**About this exercise**
Show every line below where "Christmas" can be found.

Dataset entries:
******************************

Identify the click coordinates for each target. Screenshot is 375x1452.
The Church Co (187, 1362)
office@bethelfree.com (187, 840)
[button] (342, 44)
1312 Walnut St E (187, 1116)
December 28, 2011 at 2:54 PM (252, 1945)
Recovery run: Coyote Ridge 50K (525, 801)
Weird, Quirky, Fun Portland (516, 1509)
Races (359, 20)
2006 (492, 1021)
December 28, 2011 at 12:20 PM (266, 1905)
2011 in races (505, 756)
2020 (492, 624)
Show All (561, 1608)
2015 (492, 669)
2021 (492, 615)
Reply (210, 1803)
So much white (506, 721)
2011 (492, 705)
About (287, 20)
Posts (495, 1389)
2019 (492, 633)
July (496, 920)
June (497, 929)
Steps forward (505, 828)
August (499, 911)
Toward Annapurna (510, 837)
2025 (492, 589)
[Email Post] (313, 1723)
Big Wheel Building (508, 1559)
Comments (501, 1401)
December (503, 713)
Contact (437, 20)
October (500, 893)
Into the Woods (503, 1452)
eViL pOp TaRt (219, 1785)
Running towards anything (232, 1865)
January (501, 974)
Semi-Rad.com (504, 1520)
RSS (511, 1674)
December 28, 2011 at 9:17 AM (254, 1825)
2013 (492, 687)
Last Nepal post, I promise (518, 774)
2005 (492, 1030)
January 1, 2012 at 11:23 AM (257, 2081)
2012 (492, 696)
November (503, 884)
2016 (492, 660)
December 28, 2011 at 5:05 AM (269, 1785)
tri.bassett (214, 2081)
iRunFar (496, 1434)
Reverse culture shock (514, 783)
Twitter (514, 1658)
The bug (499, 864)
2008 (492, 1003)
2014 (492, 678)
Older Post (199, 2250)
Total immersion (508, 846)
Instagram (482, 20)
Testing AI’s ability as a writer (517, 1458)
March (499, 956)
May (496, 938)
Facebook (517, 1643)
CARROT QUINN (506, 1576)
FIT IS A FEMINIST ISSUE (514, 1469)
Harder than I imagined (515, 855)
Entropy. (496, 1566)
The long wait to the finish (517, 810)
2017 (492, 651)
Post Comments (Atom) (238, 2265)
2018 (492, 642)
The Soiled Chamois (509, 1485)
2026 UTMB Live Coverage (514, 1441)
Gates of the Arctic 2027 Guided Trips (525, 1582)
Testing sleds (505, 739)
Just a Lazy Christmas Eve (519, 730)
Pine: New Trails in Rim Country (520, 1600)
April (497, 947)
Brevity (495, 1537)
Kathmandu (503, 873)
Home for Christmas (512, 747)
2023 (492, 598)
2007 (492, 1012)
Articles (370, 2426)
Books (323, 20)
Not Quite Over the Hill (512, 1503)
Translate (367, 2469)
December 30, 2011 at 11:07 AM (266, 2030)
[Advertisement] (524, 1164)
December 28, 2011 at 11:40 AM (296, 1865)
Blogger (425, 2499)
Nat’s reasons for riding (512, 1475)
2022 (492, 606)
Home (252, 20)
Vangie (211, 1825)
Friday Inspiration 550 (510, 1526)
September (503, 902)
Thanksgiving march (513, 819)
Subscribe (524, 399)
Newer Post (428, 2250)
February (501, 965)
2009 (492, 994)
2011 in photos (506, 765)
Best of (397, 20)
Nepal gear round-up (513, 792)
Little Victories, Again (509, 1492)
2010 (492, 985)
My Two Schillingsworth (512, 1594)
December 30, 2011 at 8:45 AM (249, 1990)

******************************

**Result for this exercise**
Just a Lazy Christmas Eve (519, 730)
Home for Christmas (512, 747)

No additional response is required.